In an unpublished opinion, a three-judge panel concluded that there was no evidence that Ticketmaster’s contracts with venues blocked competition.

“Six years is about as long as the average duration of Ticketmaster’s venue contracts,” the three-judge panel wrote. “Tickets.com has not shown that contract length is inherently unreasonable or that competitive entry is unduly difficult.”

Back to the Future:
January 1, 2999 — California governments lose bid to sue Microsoft

A federal judge dismissed a suit filed by five California governments on Monday, leaving the door open for an amended complaint.

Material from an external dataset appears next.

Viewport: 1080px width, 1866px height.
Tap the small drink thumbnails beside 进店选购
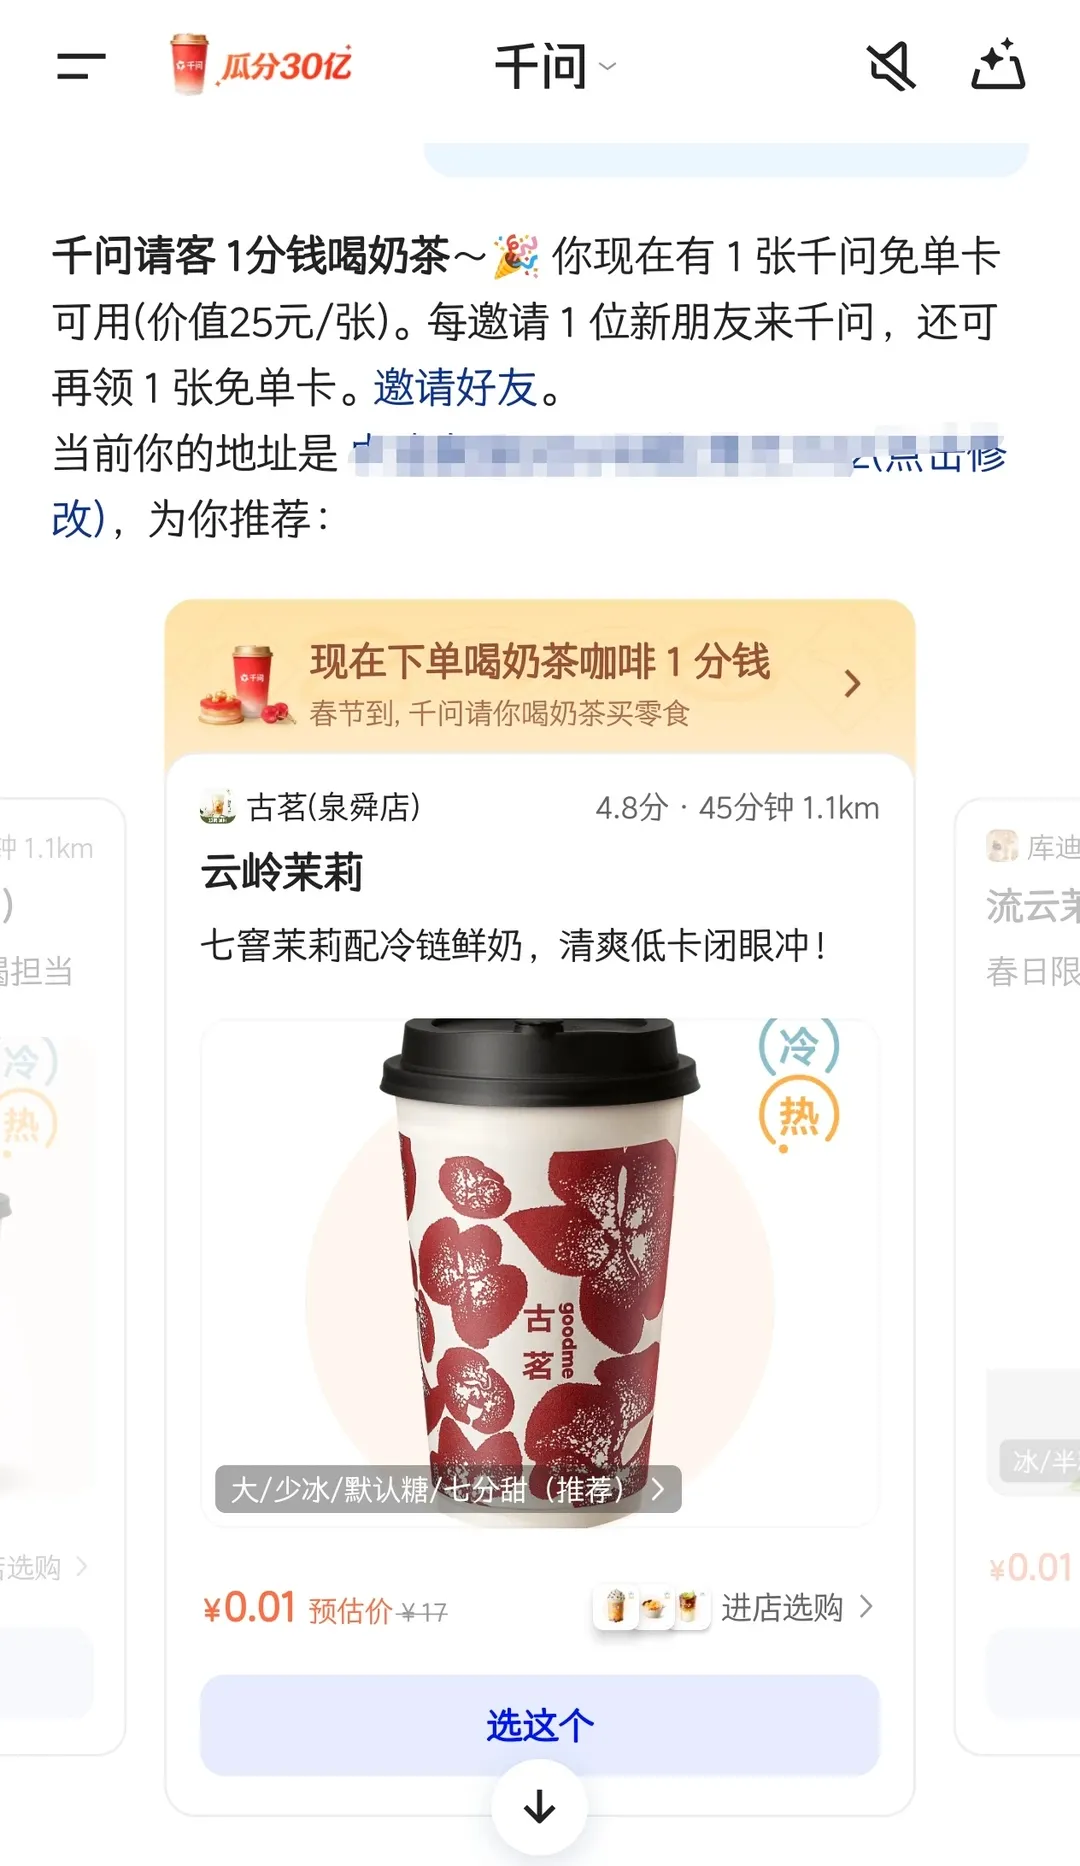[x=652, y=1608]
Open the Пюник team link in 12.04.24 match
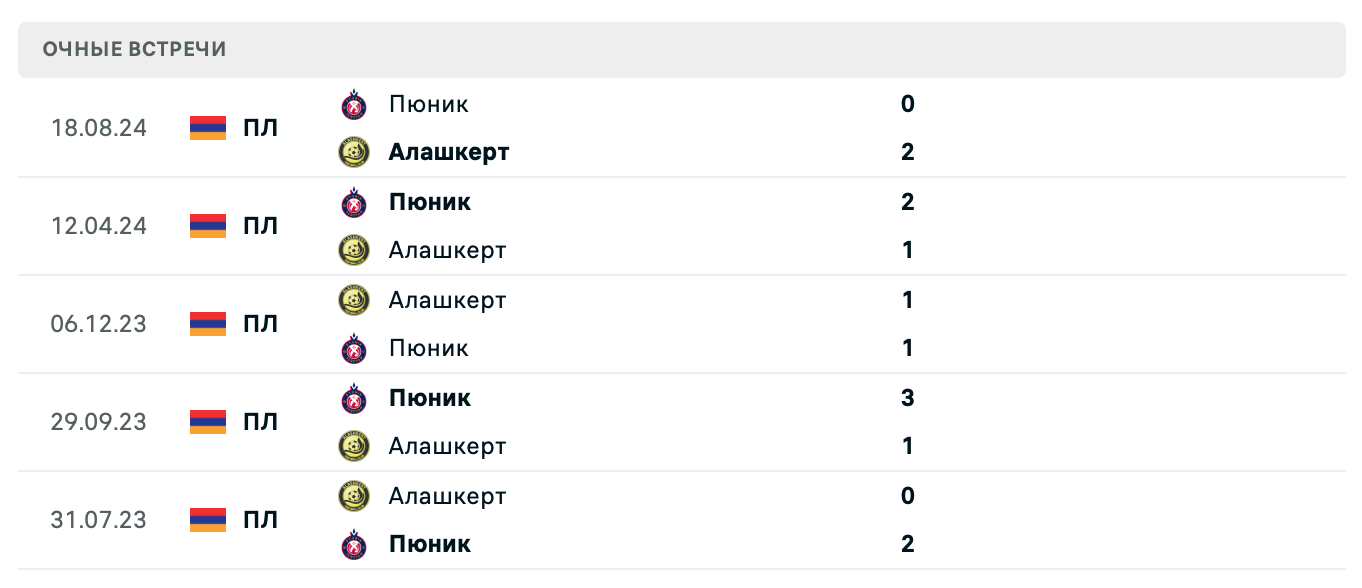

The City and County of San Francisco, the County of Santa Clara, the City and County of Los Angeles, the County of San Mateo and the County of Contra Costa alleged that, 15 years ago, Microsoft began to engage in monopolistic practices that led to higher prices for its software. The suit had similar complaints to the separate class action suit that led to a $1.1 billion settlement with Microsoft in January 2003.

But both the Cartwright Act and the Unfair Competition Law have four-year statutes of limitations. The plaintiffs argued that the limitations didn’t apply, but U.S. District Judge J. Frederick Motz disagreed.

Microsoft also argued that the Unfair Competition Law didn’t apply to transactions with government entities, and the judge agreed.

Investing in Enron is not a crime

An investment fund did nothing wrong when it put Florida state employee pension money in falling Enron stock, costing the retirement plan more than $280 million, a jury ruled Monday.

Jurors agreed with Alliance Capital Management in the lawsuit filed by the state Board of Administration, which invests the pension fund and had argued that Alliance breached its contract and trust by putting money into Enron as it spiraled toward bankruptcy at the end of 2001.

Alliance said the bad pick was a result of something its portfolio manager couldn’t have known about – accounting fraud that masked problems at the energy giant.